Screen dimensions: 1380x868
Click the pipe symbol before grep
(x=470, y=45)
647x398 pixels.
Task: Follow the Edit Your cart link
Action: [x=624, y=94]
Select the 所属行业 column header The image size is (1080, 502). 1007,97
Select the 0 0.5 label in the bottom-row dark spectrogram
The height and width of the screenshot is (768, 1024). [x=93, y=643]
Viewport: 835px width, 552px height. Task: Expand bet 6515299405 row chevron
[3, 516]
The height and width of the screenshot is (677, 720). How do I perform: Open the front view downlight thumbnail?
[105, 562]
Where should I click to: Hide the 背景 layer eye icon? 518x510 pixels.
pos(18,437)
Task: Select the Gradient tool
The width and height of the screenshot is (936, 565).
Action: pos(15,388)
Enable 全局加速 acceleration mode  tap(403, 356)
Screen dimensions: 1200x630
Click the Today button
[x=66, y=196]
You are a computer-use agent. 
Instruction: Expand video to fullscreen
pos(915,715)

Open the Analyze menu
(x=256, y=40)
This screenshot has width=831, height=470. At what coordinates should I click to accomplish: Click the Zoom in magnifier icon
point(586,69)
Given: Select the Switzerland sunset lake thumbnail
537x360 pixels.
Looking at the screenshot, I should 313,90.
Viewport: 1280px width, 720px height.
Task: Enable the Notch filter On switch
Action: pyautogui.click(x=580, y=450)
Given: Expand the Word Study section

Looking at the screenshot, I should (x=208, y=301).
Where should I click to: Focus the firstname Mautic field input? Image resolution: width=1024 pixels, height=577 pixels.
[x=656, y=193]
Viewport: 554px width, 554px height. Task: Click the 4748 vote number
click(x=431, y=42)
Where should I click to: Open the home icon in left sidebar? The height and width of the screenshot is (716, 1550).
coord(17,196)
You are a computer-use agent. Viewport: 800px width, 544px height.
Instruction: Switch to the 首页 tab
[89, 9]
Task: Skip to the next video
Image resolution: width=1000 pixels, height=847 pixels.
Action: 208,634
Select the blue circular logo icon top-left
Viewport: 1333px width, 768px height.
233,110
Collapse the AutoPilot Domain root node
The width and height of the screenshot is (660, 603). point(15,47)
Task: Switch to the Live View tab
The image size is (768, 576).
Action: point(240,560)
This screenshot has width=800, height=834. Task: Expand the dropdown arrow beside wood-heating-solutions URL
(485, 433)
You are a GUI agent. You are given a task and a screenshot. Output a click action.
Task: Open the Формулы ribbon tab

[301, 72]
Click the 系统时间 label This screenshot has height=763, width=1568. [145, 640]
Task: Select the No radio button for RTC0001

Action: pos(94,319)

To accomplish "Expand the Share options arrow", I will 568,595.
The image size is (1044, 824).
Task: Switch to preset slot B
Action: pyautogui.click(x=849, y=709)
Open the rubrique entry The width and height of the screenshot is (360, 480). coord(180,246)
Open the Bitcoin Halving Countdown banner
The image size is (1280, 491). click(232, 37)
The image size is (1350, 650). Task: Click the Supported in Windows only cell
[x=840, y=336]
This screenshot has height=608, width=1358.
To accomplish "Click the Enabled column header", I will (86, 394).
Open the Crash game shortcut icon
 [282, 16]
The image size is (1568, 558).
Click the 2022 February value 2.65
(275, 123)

● ● ● ● ● ● ●

◆ Task objective ◆
Print, without any change, the line containing "You are a GUI" and each line after it to the end of the material.

◆ Answer to this task ◆
You are a GUI agent. You are given a task and a screenshot. Output a click action.
Task: Open the Формулы ribbon tab

[301, 72]
Click the 系统时间 label This screenshot has height=763, width=1568. [145, 640]
Task: Select the No radio button for RTC0001

Action: pos(94,319)

To accomplish "Expand the Share options arrow", I will 568,595.
The image size is (1044, 824).
Task: Switch to preset slot B
Action: pyautogui.click(x=849, y=709)
Open the rubrique entry The width and height of the screenshot is (360, 480). coord(180,246)
Open the Bitcoin Halving Countdown banner
The image size is (1280, 491). click(232, 37)
The image size is (1350, 650). Task: Click the Supported in Windows only cell
[x=840, y=336]
This screenshot has height=608, width=1358.
To accomplish "Click the Enabled column header", I will (86, 394).
Open the Crash game shortcut icon
 [282, 16]
The image size is (1568, 558).
Click the 2022 February value 2.65
(275, 123)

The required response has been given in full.